Vor einem kleinen Menschenalter zeigte sich vieles noch anders. Da war das meiste von dem, was sich in dieser Gegend ereignete, nichts als undurchdringliches Dunkel und Unheimlichkeit. Die Leute vom Eldestrand und die Leute vom Foßtal und von Windheim und die vom Lisätstrand wurden von soviel Unbegreiflichkeiten scheu und ängstlich. Sie schüttelten die Köpfe und suchten und fanden in allem Geschehen nur Schicksalsschläge und Züchtigung. Gott helfe ihnen — diese Leute waren damals doch noch so einfach und schlicht in ihrem Herzen und rührend gerade in ihren Gedankengängen. Sie gingen mit ihren Gedanken immer direkt vom Himmel zur Erde und wieder zurück. Heute hat sich manches geändert ...

Aber du sollst nun nicht lächeln, mein Lieber! Und du sollst dich nicht darüber wundern, daß jene Leute nur mit ängstlicher Scheu und mit Grauen auf die Ereignisse von Lisät blicken konnten. Vergiß nicht, daß sie von Kindesbeinen an völlig im Schatten des hohen, finsteren Helleberges standen. Wir anderen vermögen jetzt wohl auf das dunkelglatte Wasser des Fjords hinabzuschauen und zu denken, daß schließlich auch hier alles nur ein Spiel gewesen sei; ein Spiel von unbändigen Kräften, ein Liebesspiel, ein Götterspiel ...

Sieh, ein Tag geht wieder zur Neige. Lange Schattenfinger tasten sachte über die Berge — ach, das kennst du wohl schon alles ... Vieles zeigt sich stets wieder so, wie es schon manchesmal gewesen. Aus Licht und Schatten webt sich die Zeit ...

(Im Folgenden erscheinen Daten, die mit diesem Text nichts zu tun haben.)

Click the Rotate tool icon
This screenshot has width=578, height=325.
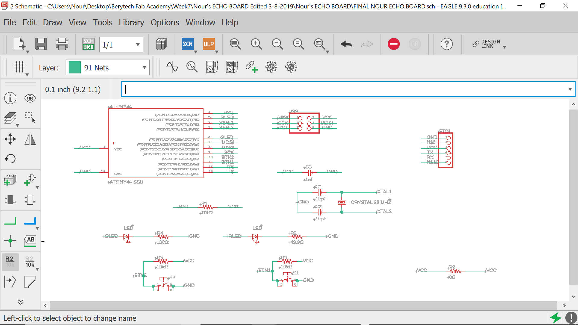click(x=10, y=159)
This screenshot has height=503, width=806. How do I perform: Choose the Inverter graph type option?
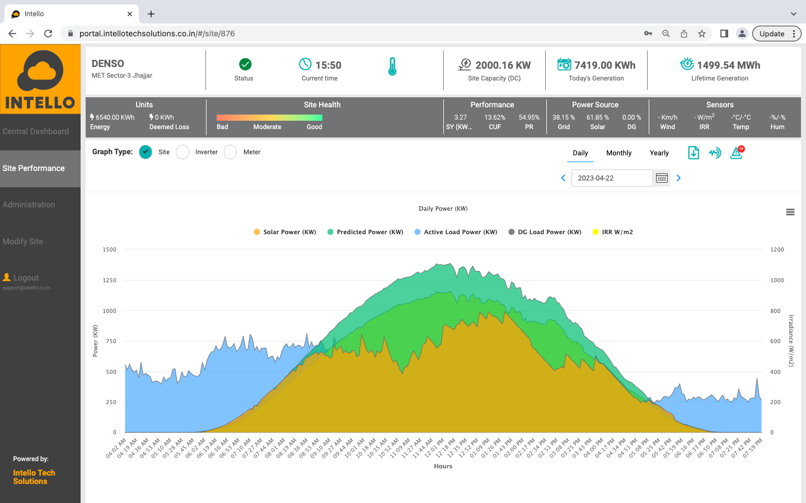click(182, 151)
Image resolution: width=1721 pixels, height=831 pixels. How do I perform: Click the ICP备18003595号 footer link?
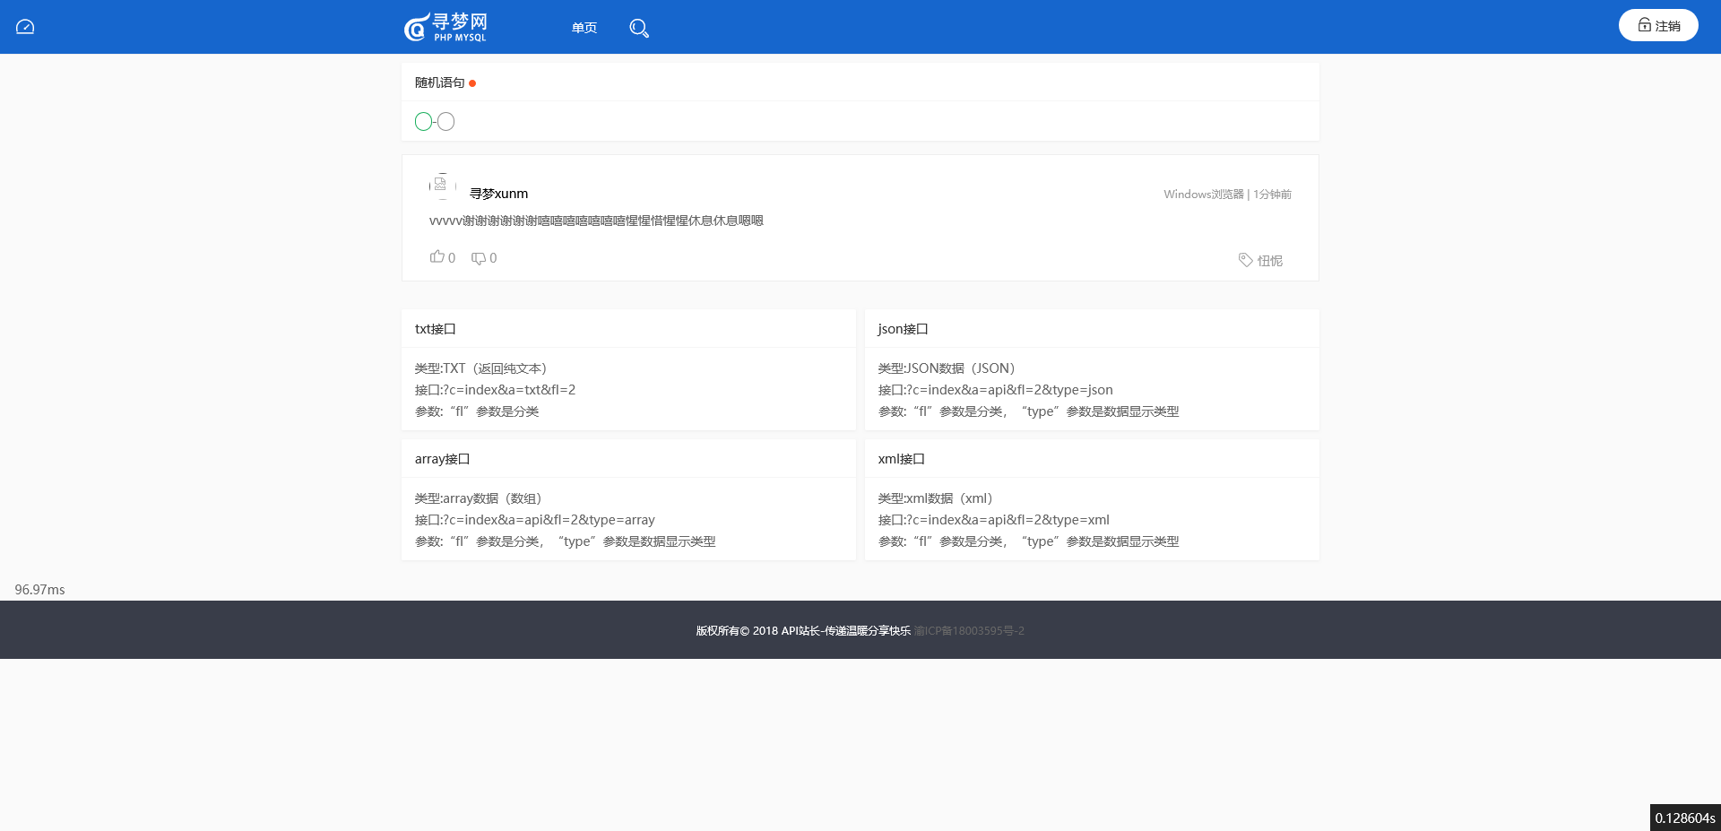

Ja, es ist wieder Frühling. Aber die Zeit der hellen Nächte hat noch nicht begonnen. Schnee liegt auf den Gipfeln der Berge; hier ein vergessenes Häuflein, dort ein vergessenes Häuflein. Armseliger, kranker Schnee, der keine Drohung mehr ist, der nur noch dort oben herumliegt und dahinschwindet. Die Märzstürme haben ausgetobt. Darum dehnt sich das Wasser unter den Steilwänden so müde und so finster. Alle Berge mit ihren Wäldern und Felsen und mit ihren sterbenden Schneeflecken spiegeln sich darin. Es zeigen sich darin auch die wenigen Gehöfte, mit den Dächern nach unten, in lieblicher Verwirrung.

Und nun glaubt wohl jedermann, alles sei friedlich und still und überaus gottgefällig in diesem Fjord, und alles sei so gut, daß es gar nicht besser sein könnte ... Sieh, dort kommt ein dunkler Vogel vom nahen Meer hereingeschwommen. Das ist wahrlich nichts Großes und Erstaunliches; nein, es handelt sich wohl nur um eine braune Eiderente, die ihren Schlafstein aufsucht. Sie ist gewiß unfruchtbar geblieben, hat weder Nest noch Eier, keine Forderungen an die Zukunft. Sie stiftet nicht einmal Fortpflanzung; sie ist unnötig und lebt zwecklos. Sie schwimmt jetzt über dieses tiefe schwarze Wasser daher und reißt lange Furchen auf.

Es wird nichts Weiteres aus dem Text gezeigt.